È evidente che la cattura di Osama è stata resa possibile solo da una profonda incrinatura di quell’enorme muro di omertà che sinora aveva permesso a questi ex generali – e ad altri – di proteggerlo in modo così sfrontato. È poi plausibile che il generale David Patraeus, sia stato nominato giorni fa da Barack Obama a capo della Cia proprio in virtù del fatto che – responsabile in capo delle operazioni in Afghanistan e Pakistan – ha saputo determinare un radicale capovolgimento a favore degli Usa dei rapporti di forza.
Tutti elementi che definiscono il probabile impatto che la cattura di Osama avrà sia sulla guerre in Afghanistan che sul futuro del Pakistan. Enorme è il fattore psicologico di un occidente vincente che dimostra – in perfetta continuità guerriera tra Bush e Obama – di sapere perseguire per un decennio i propri obiettivi, anche a costo di migliaia di perdite.

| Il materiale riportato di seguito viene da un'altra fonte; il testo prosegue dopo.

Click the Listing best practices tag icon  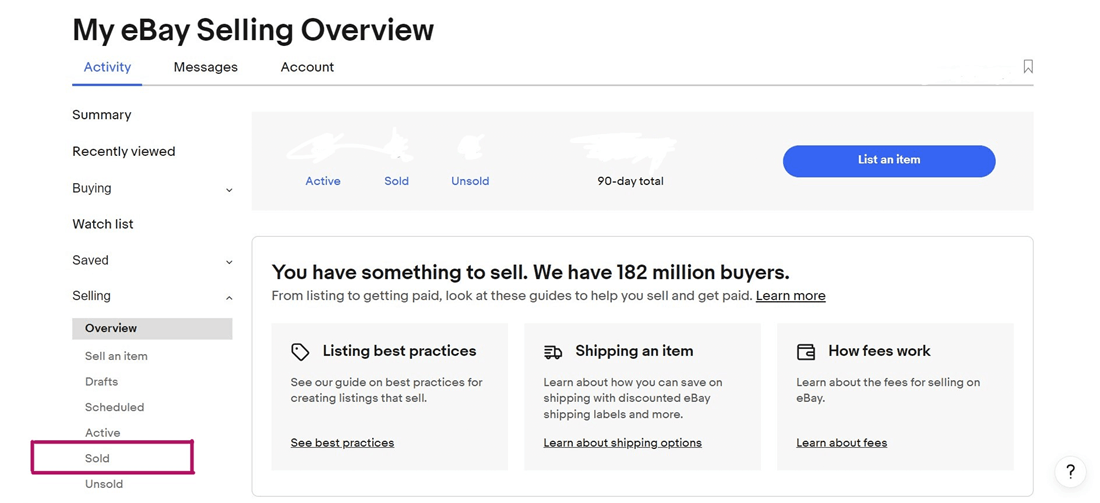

Fondamentale è il fatto che d’ora in poi i talebani e le fortissime cellule di Al Qaeda, sapranno di non potersi più fidare di quei “padrini” pakistani che sinora li hanno protetti. Come si sa, il governo politico del Pakistan , in mano al vedovo corrotto e incapace di Benazir Bhutto, Ali Zerdari e al premier Reza Gilani, è più che fluttuante.
Esattamente come si sa che il governo di Kabul, dell’ambigua Hamid Karzai è ugualmente corrottto e incapace. Ma da ieri talebani e terroristi di Al Qaeda hanno dovuto prendere atto che l’occidente non demorde. È questa una svolta epocale, che avrà influenza determinante, su tutto quello scenario di guerra.
Non così, purtroppo, sarà per la galassia di Al Qaeda, radicata in tutti i paesi islamici e delle sue cellule in Occidente. Il genio diabolico di Osama ha formato una organizzazione multipolare, per nulla verticistica: un arcipelago di strutture autonome che dal leader assumeva solo le indicazioni generali, non certo gli ordini operativi. Quindi non è vero che, decapitata la testa del drago, questi morirà. Non solo, Ayman Al Zawahiri, il braccio destro di Osama, pare non fosse insieme a lui nel compound, ed è personaggio di enorme prestigio e ascendente che può incarnare subito una nuova leadership.
È stato dunque ucciso Bin Laden, non il terrorismo islamico, che sarà sconfitto solo il giorno in cui, finalmente, l’intera Umma musulmana deciderà che è un proprio nemico fondamentale e primario.